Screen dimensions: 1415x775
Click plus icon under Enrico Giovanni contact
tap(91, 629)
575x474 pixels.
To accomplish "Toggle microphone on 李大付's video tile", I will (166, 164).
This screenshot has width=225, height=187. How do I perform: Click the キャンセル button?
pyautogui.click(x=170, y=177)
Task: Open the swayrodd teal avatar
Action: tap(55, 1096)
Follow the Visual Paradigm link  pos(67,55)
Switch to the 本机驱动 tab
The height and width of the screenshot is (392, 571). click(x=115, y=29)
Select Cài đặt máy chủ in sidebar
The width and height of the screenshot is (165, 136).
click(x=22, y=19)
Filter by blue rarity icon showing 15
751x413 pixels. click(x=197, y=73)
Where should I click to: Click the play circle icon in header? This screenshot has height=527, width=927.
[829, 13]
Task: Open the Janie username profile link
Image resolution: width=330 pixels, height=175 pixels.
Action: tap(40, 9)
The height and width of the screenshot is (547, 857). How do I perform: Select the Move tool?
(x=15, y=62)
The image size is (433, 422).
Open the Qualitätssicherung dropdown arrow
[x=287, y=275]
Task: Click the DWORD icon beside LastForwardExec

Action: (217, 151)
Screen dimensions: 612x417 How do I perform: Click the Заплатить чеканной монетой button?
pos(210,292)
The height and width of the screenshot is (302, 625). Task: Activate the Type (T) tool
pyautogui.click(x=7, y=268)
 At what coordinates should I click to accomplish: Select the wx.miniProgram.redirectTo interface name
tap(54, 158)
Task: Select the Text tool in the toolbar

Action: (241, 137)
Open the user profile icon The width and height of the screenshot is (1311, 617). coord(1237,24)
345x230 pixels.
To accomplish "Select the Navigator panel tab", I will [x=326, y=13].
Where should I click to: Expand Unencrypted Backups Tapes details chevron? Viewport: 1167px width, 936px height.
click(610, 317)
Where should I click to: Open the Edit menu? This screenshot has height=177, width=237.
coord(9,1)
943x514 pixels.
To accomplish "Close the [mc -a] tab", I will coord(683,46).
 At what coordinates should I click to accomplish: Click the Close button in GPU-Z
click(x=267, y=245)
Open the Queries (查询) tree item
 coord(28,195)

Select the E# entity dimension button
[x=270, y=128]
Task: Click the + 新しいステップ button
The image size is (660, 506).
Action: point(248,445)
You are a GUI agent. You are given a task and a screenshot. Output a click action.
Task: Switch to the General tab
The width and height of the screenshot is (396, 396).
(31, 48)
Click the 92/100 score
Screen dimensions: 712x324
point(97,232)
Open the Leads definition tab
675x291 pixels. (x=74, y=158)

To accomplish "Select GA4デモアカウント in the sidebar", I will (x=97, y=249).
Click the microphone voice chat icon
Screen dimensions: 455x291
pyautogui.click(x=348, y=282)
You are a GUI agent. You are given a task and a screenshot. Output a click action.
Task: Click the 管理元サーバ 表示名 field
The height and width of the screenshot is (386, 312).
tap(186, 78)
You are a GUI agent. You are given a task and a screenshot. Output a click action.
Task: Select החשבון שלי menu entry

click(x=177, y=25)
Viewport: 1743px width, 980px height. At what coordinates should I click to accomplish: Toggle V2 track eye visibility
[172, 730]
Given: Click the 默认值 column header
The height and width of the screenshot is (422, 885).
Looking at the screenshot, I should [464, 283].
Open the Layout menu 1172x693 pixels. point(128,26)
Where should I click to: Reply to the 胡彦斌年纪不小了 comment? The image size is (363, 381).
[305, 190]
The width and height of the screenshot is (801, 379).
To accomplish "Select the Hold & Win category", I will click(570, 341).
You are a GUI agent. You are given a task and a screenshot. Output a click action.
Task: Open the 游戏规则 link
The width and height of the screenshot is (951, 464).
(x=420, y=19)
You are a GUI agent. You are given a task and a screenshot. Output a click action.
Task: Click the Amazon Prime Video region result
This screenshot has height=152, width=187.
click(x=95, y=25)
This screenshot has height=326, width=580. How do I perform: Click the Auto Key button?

═══

### [Exercise aim]
Copy the records verbatim from the line with "Task: Click the DWORD" up to and including the line with "pyautogui.click(x=7, y=268)".

### [Task response]
Task: Click the DWORD icon beside LastForwardExec

Action: (217, 151)
Screen dimensions: 612x417 How do I perform: Click the Заплатить чеканной монетой button?
pos(210,292)
The height and width of the screenshot is (302, 625). Task: Activate the Type (T) tool
pyautogui.click(x=7, y=268)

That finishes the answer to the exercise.